Former Publicity Relations Officer, the Petroleum and Natural Gas Senior Staff Association of Nigeria (PENGASSAN), Mr Seyi Gambo, said there was need for Federal Government to re-adjust payment of subsidy to marketers.
Gambo expressed shock over the provision of N291 billion as fuel subsidy in the 2015 budget, in spite of the persistent decline in crude oil price at the international market.
According to him, subsidy on Premium Motor Spirit (PMS), otherwise called petrol, has dropped to 90k per litre.
“Household Kerosene (HHK), otherwise called kerosene, has dropped to N64.71k per litre at the same date, according to Petroleum Product Pricing Regulatory Agency (PPPRA).
“The expected open market price was N97.90k for petrol while kerosene was N114.71 per litre.”
Gambo said that contrary to other opinions, the low crude oil prices made it cheaper for global refineries to procure andprocess crude oil into various petroleum products.

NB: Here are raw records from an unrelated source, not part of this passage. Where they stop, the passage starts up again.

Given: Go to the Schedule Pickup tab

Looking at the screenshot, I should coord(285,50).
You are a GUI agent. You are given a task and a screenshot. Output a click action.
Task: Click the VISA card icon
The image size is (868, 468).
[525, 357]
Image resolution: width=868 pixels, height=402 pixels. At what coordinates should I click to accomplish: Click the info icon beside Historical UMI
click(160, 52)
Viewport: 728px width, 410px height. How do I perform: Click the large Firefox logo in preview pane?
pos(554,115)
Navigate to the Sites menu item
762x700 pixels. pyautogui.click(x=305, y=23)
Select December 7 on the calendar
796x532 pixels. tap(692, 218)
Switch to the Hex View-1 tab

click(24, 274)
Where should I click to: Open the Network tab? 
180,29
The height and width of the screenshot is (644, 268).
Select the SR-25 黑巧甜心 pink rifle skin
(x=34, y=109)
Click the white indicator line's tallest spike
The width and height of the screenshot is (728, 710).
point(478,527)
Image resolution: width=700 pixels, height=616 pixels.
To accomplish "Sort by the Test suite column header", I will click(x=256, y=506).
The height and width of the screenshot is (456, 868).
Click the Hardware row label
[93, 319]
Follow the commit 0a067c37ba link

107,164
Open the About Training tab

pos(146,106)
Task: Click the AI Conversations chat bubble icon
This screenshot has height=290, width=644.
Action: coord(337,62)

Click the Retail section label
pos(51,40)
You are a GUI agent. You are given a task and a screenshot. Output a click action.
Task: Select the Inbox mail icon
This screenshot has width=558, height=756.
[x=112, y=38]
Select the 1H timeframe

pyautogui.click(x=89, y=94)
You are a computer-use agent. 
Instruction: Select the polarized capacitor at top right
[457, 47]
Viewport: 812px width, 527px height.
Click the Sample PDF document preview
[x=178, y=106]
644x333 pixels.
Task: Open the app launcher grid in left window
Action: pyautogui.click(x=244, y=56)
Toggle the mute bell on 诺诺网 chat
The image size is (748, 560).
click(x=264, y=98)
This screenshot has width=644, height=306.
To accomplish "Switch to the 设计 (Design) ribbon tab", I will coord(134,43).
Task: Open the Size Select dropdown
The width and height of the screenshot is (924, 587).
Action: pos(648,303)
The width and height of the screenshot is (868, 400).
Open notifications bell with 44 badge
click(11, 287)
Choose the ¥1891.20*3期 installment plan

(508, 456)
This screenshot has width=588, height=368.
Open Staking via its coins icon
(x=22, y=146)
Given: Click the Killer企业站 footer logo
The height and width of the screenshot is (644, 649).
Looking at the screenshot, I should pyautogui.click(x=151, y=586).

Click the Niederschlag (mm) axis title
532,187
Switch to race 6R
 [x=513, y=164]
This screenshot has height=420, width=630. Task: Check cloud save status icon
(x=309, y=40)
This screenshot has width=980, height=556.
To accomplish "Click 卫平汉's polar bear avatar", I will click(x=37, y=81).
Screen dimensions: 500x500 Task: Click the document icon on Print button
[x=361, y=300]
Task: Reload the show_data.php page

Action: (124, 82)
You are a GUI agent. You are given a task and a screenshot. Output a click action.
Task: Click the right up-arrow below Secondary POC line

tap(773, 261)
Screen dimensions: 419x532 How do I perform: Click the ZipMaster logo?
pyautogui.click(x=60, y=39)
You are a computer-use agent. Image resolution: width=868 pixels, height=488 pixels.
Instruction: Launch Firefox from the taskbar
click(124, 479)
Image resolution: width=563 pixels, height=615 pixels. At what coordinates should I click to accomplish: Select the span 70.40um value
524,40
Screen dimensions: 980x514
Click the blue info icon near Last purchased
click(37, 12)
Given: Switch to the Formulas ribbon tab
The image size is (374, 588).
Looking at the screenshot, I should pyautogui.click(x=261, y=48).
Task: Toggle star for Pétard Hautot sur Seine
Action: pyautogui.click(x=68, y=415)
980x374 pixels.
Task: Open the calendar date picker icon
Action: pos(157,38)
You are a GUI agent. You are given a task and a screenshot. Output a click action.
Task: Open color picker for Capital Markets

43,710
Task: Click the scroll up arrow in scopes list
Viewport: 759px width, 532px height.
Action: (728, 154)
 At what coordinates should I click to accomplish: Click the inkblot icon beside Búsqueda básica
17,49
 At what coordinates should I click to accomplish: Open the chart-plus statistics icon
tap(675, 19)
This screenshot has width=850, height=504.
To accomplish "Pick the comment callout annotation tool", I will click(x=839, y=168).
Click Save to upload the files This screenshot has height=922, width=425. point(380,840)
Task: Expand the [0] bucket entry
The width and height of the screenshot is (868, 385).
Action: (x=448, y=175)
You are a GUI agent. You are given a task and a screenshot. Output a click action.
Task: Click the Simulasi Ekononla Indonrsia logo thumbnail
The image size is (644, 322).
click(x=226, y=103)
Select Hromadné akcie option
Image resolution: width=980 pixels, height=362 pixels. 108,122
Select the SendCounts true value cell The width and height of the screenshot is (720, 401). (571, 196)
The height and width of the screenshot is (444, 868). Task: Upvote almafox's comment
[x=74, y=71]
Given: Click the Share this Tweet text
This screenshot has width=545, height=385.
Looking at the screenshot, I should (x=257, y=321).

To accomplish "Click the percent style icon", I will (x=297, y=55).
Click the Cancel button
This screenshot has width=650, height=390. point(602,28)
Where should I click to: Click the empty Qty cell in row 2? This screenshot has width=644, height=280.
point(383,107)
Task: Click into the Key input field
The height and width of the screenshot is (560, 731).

He said that the scenario had made it imperative for government agencies in the oil and gas sector to reflect the current realities by adjusting pump prices of petroleum products.
The former PENGASSAN leader said that reversal of petroleum products pump prices would further enhance government policy toward ameliorating the suffering of Nigerian masses.
Gambo said that the devaluation of the nation’s currency had also weakened the purchasing power of Nigerians.
Managing Partner, Magnum Oil and Gas Ltd., Mr Austin Bello, said that government should reduce the price of petroleum products, as the prices of crude oil continued to crash at the global oil market.
Bello said that oil price has dropped in the international market from  $115 in June 2014 to around $56 or 48 per cent decline.
“The crude oil revenue on which the country’s economy depends has fallen sharply, threatening the capacity of the government to fund the 2015 budget.
“Since the oil price began its free fall, the Federal Government has revised the 2015 budget benchmark three times.
“Yet the falling price has already surpassed government’s projection in the latest revised budget, which is predicated on  $65 per barrel.
“But when the price of oil dropped ahead of the passage of the budget, the government reduced the benchmark from $78 dollars to $73 dollars per barrel, with an exchange rate of N162 to a dollar and a total budget figure of N4.7 trillion.
“With further fall in the oil prices, the benchmark was further reduced to 65 dollars per barrel, with an exchange rate of N165 to a dollar and a total budget figure of N4.357 trillion for the 2015 fiscal year.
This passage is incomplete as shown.